If you are reading this on a cell phone or a computer, you have fueled the demand for the dozens of minerals that go into those devices. Copper, nickel, zinc, cobalt, gold, silver — just to name a few — are the backbone of the ever-growing digital economy. The greater the Cloud, the more expansive the search for and production of the Earth’s bounty of minerals.

It’s the same in the technological progress in all fields. Minerals are essential. Copper, lithium and graphite are the foundation of the batteries that power electric vehicles.

And if you are one of the thousands reading this at the 2019 convention of the Prospectors and Developers Association of Canada, you know there is a world of possibility.

It is fitting that the largest annual mineral exploration and mining event on the planet is in Canada — an ongoing global leader in the mining sector, with a production value of $44 billion in 2017, supplying 60 different varieties of mineral commodities to over 100 countries. Ontario’s mineral production boasted a value of $9.9 billion in 2017, and 90% of mining’s GDP stays within Ontario limits.

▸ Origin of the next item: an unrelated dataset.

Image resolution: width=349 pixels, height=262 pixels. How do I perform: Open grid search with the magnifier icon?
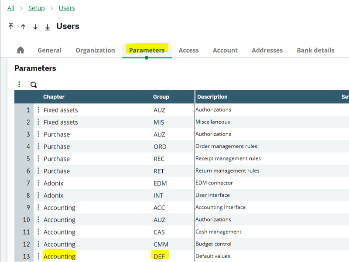pyautogui.click(x=34, y=84)
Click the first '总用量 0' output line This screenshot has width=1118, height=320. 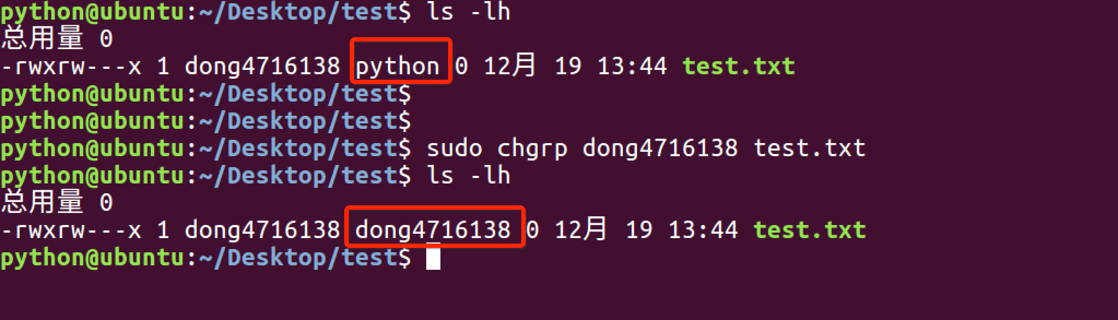click(x=57, y=39)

And unbeknown to many of those who call Toronto home, the bedrock of the well-known financial district of Bay Street is mining. Half of the world’s mining and exploration companies are listed on the Toronto Stock Exchange.  Thirty per cent of mining capital is raised in Toronto.

When the Canadian mining sector is strong, the whole of Canada benefits.  And that is especially true in Ontario.

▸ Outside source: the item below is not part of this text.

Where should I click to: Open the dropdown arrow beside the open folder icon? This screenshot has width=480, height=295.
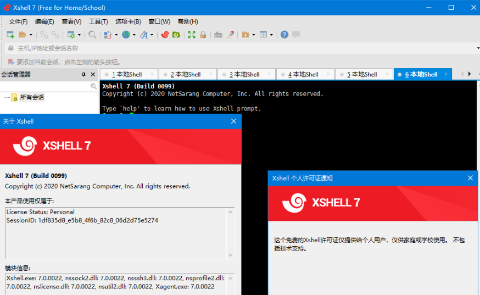point(31,35)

We need to operate more effectively and efficiently. Industry leaders are applying digital communications, laptops and smartphones to the gathering of real-time data through sensors to take advantage of Big Data applications. To give a simple example, let’s implement ventilation-on-demand to reduce energy use, blowing fresh air only to where people are actually working underground, again employing state-of-the-art sensors and communications technology.

We need to dig deeper and explore further than ever before to unearth the mineral wealth that is the backbone of the new economy.

And if we are to be successful in going further to ever-more remote locations, we need to address the infrastructure requirements and recognize that we need to partner with those who live on the land and have been there for centuries.

As the former Ontario Deputy Minister of Northern Development and Mines, I’ve spent a lot of time in our province’s North. I’ve been in the communities. I’ve spoken with the people.

The litany of sub-standard living conditions is made real every time I’ve travelled. Proper housing is scarce and crowded. Wood-fired stoves keep generations of the same families just warm enough from the extreme cold in the winter months.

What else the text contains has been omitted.